Other rescue groups like P.S. I Love You Animal Rescue, Arkansas Chihuahua Rescue and members of the Humane Society are also working to assist the couple, Goode-Cobb said.

Goode-Cobb has set up a fund for the couple at Bank of America. Those wishing to assist the couple with the loss of their home and possessions can donate to the Wishing Well for Paws fund.

Donation points are also at Fellowship Bible Church and St. Peter’s Episcopal Church.

“They just kept too many animals and it got out of hand. They admit that. We don’t have a county shelter and they didn’t want to see them euthanized,” Goode-Cobb said. “They didn’t have children. These were their children.”

Faulkner County Sheriff’s Office Capt. Matt Rice said the couple had an excessive amount of animals, “but apparently they were all cared for.”

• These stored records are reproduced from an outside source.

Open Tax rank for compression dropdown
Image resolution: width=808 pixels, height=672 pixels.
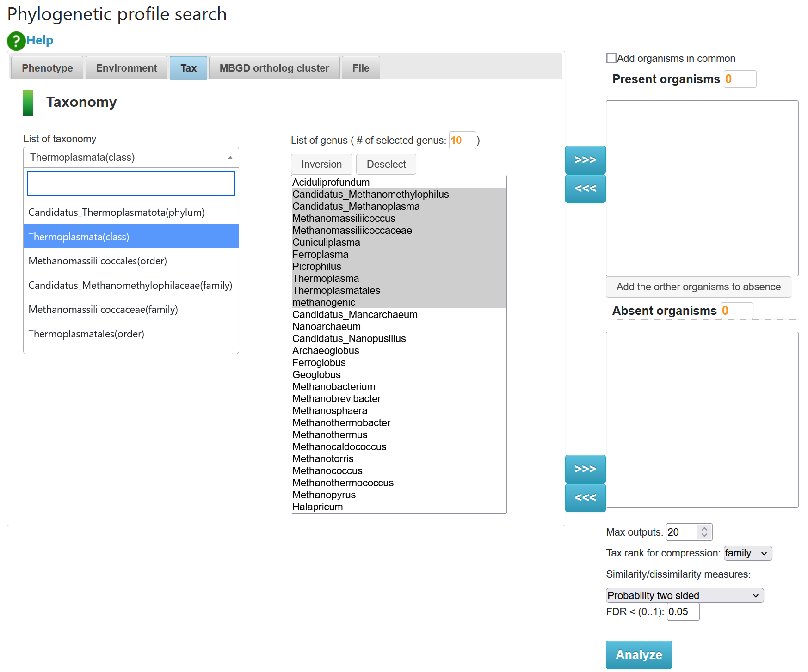coord(747,553)
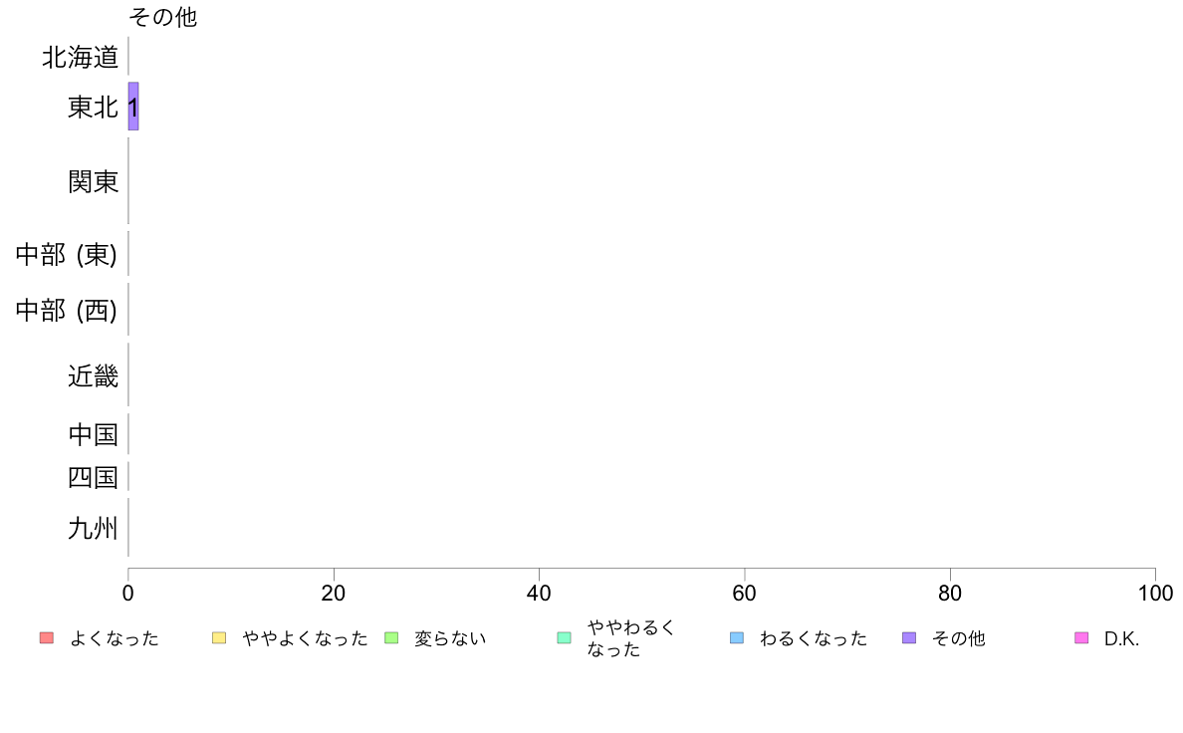The image size is (1183, 733).
Task: Click the 中部 (西) row label
Action: [67, 311]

Rice said no charges will come against the couple for owning an excessive number of animals.

“There’s no limit to how many animals you can have in the county. No one has claimed this was a puppy mill,” he said.

(Staff writer Courtney Spradlin can be reached by email at courtney.spradlin@thecabin.net or by phone at 505-1236. To comment on this and other stories in the Log Cabin, log on to www.thecabin.net. Send us your news at www.thecabin.net/submit)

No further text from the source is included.